Pero, pese a la liberación que sentía alejándose de Londres, tanto en la travesía como en el mes que permaneció en Las Palmas, estuvo fastidiado por el deterioro de su salud. Los dolores en la cadera y en la espalda debidos a la artritis le sobrevenían a cualquier hora del día y de la noche. Los analgésicos no le hacían el efecto de antes. Debía permanecer horas tendido en la cama de su hotel o en un sillón de la terraza sudando frío. Andaba con dificultad, siempre con bastón, y ya no pudo emprender las largas caminatas por la campiña o por las faldas de los cerros como en viajes anteriores por temor a que en pleno paseo lo paralizara el dolor.
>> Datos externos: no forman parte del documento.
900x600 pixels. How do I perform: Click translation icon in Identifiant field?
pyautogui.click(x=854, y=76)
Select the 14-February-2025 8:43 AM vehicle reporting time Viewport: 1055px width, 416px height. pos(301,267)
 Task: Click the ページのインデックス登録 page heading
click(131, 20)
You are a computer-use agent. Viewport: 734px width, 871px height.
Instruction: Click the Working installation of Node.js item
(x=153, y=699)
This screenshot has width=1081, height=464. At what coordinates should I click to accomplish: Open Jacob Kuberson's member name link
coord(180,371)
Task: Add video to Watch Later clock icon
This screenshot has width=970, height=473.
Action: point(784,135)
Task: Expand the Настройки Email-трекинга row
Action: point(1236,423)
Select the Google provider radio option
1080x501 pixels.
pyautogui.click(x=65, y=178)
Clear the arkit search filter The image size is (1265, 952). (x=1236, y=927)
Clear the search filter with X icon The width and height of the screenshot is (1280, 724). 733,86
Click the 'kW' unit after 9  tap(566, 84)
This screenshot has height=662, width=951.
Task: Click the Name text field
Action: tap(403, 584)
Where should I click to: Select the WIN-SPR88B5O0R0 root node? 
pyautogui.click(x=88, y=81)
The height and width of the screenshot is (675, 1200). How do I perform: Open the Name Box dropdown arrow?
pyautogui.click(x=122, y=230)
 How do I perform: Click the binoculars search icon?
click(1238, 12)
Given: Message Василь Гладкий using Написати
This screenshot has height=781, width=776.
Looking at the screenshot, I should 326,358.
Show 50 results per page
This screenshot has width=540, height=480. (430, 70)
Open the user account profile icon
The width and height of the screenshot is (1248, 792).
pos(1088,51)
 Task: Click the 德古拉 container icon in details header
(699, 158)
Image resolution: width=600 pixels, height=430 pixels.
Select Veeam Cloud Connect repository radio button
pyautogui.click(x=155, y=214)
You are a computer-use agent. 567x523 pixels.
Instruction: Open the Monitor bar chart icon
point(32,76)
Sus mejores recuerdos de esas semanas de principios de 1913 serían las horas que pasó sumergido en el pasado de Irlanda gracias a la lectura de un libro de Alice Stopford Green,
The Old Irish World
/El mundo antiguo de Irlanda), en el que la historia, la mitología, la leyenda y las tradiciones se mezclaban para retratar una sociedad de aventura y fantasía, de conflictos y creatividad, en la que un pueblo luchador y generoso se crecía ante una naturaleza difícil y hacía gala de coraje e inventiva con sus canciones, sus danzas, sus juegos arriesgados, sus ritos y costumbres: todo un patrimonio que la ocupación inglesa vino a tronchar y a tratar de aniquilar, sin conseguirlo del todo.